Wednesday was 6.16 again. As I have every year, I went to 18 W. 18 Street where we met and wed. This year I went with my sister, Miranda, Patti’s maid of honor. Over the years, what was once a restaurant, then another, and another, is now a children’s books shop. Where  we stood to be joined till death did us part, there’s now a cupcake counter. The cupcakes are made by the Cupcake Café. When Patti had her subway accident, she was on her way to pick up a cake from the Cupcake Café. She never made it, ending up instead in St Vincent’s Hospital (where she was declared death 14 years later, a week before the hospital was closed down forever). Two weeks later she missed going to 18 W.18 St on 6.16 for the very first time. This year she missed it again. Coincidence upon coincidence, but sadly proof of nothing.

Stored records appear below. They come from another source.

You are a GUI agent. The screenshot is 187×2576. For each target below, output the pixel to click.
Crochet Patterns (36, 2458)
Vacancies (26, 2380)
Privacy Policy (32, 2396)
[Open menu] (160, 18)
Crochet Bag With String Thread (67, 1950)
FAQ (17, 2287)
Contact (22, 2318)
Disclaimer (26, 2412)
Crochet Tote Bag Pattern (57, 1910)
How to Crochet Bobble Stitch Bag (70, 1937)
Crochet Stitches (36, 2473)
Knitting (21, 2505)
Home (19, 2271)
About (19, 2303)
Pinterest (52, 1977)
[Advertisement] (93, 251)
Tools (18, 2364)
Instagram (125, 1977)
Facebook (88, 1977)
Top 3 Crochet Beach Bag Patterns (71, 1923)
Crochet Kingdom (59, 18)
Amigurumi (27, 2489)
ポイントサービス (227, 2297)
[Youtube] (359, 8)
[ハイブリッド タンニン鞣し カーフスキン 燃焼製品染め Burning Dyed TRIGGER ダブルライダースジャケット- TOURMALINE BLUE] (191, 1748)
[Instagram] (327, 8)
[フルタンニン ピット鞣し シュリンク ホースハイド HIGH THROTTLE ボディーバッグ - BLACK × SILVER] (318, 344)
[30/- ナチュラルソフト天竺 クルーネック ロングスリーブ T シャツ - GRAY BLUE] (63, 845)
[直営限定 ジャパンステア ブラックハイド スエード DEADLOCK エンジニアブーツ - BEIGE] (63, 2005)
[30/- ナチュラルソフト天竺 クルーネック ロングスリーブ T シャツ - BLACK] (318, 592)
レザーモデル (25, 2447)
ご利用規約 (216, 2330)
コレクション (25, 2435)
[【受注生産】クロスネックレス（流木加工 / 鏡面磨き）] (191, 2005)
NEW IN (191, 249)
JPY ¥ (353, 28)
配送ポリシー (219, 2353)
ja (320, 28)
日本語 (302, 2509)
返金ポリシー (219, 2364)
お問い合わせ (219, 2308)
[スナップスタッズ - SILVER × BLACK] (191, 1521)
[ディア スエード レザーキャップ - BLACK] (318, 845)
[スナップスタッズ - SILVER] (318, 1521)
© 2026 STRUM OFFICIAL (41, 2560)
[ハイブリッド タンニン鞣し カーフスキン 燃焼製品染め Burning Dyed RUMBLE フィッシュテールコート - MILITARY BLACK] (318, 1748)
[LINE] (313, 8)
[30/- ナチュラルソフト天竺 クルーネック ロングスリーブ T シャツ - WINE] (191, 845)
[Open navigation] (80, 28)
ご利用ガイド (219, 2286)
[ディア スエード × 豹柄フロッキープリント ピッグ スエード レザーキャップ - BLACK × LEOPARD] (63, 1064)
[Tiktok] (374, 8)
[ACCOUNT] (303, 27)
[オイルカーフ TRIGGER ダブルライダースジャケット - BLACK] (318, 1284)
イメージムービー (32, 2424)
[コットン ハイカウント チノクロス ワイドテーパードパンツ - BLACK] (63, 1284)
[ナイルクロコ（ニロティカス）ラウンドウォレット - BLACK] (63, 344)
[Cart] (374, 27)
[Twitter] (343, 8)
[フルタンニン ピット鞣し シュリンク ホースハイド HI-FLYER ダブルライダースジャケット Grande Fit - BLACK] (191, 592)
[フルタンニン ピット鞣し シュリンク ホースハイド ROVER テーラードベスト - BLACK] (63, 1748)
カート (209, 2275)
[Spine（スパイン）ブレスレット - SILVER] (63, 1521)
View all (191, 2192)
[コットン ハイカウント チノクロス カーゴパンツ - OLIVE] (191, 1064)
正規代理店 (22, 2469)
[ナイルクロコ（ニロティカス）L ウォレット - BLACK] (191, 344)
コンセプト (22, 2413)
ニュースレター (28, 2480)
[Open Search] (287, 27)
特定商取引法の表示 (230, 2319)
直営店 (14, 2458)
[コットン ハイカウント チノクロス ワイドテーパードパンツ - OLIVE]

I am reading The Lovely Bones. It makes me sad and I don’t know why I keep turning the pages. Susie Salmon watches her family (and the man who murdered her) from the after life. She follows their actions and their thoughts, hovering over and around them. She feels their pain, wishes she could contact them, but she is just a little girl forever more, beyond their reach. She believes that she’s in Heaven but to me it often seems like Hell.

I wish I could believe in ghosts or angels or spirits. People write to me to tell me that Patti is in Heaven, or watching over us, or waiting for us, or sitting with God, or one with the Universe, or waiting to be resurrected …. It would be so nice to think that she is hanging out with her mother and my grandmother in some wonderful place, and that we will join her soon and be with her forever.

I know you may be able to believe that and, believe me, I have tried to believe it too. Tried and failed. I can’t believe it, I can’t feel it, I can’t even imagine it. There is not even a flicker of doubt in my mind that Patti is no more and exists only in our memories and thoughts and in the cookie jar in my study.

Despite that, Patti does live on.

Just like my grandmother will always exist in the way I make beds, or can’t stand seeing dirty laundry on the floor, or the way I spread cream cheese on toast, or tend my garden. So I don’t need Patti to hover around my head or wear wings and play a harp or leave me five dollar bills neatly folded in fours. I don’t need to light candles for her or say Kaddish. I just need to hold her in my mind. if not my arms, and try to enjoy each day like she did. It’s a simple goal, a little trite, but easy to believe in. Even for an old skeptic like me.